To that end, two sets of invaluable data just came out with the release of the third and final Milestone Report and the sixth annual Sustainability Benchmark Report.

While the two reports encompass some of the same measures, each is distinctive. The 2014 Milestone Report, based on Healthier Hospitals Initiative enrollees, is a snapshot of some 900 hospitals—not all Practice Greenhealth members—tracking progress in six “Challenge” areas for which data was submitted. They are: Engaged Leadership, Healthier Food, Leaner Energy, Less Waste, Safer Chemicals and Smarter Purchasing.

“This year is the culmination of our three-year Healthier Hospitals Initiative and we have had over double the number of data submissions,” Howard said. “We’ve learned that it really takes time for people to understand the data set and translate that into leadership involvement.”

The Healthier Hospitals Initiative launched in April 2012 with the backing of a dozen of the largest U.S. health systems to create a guide for reducing energy use and waste and purchasing safer products and healthier food.

“Healthier Hospitals enrollees are now spending more than $68 million on healthy drinks. And our work has only just begun.” — Sherry MacDonald, Director of Marketing and Communications at Practice Greenhealth

Sherry MacDonald, director of marketing and communications at Practice Greenhealth, calls out a few successes revealed in the final Milestone Report. “Collectively, Healthier Hospitals enrollees have reduced health care greenhouse gas emissions by 73,600 metric tons—the equivalent of removing 15,600 vehicles from U.S. roads each year. Together, we’ve recycled 445,722.39 tons of materials from hospitals across the country, which is 45,000 garbage trucks by weight. We’ve scaled back sugar-sweetened beverages and are now spending more than $68 million—nearly 70 percent of our beverage budget—on healthy drinks. And our work has only just begun.”

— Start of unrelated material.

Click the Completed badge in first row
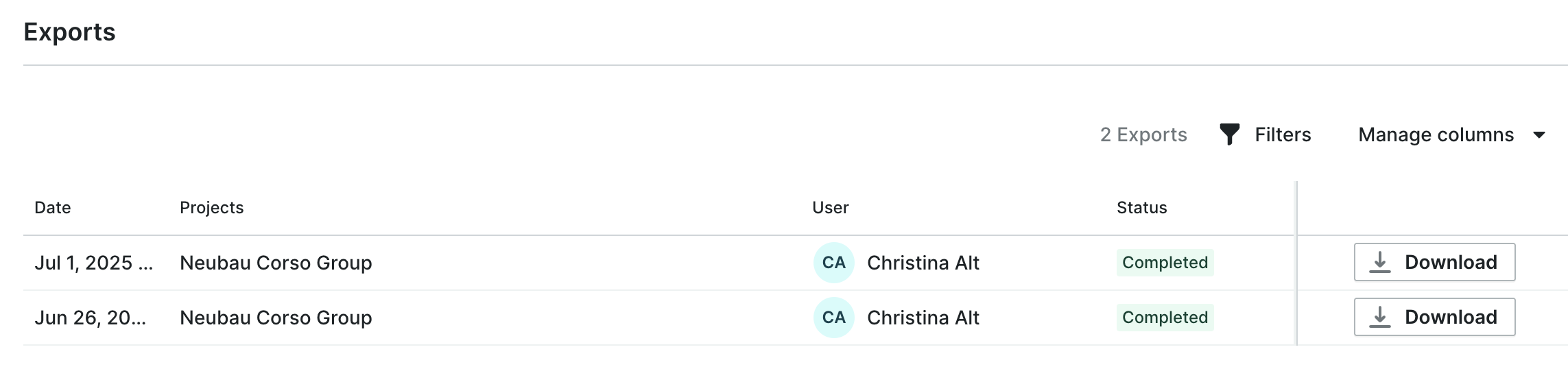Screen dimensions: 1568x369 click(1165, 263)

Another trend the reports highlight is employee engagement and understanding, Howard said. “When you are offering healthier choices for meals at the hospital cafeteria, like reduced sugar beverages or getting rid of the fryer; showing that healthy options can still be very satisfying; offering things like walking trails, stress reduction programs and incentivizing people to have a healthier behavior, these are ways to engage employees.”

Going forward, the initiative will fold into Practice Greenhealth as a free program called Healthier Hospitals for those health systems just getting started on the journey toward sustainability and will continue to capture aggregate data and report back to hospitals, Howard said.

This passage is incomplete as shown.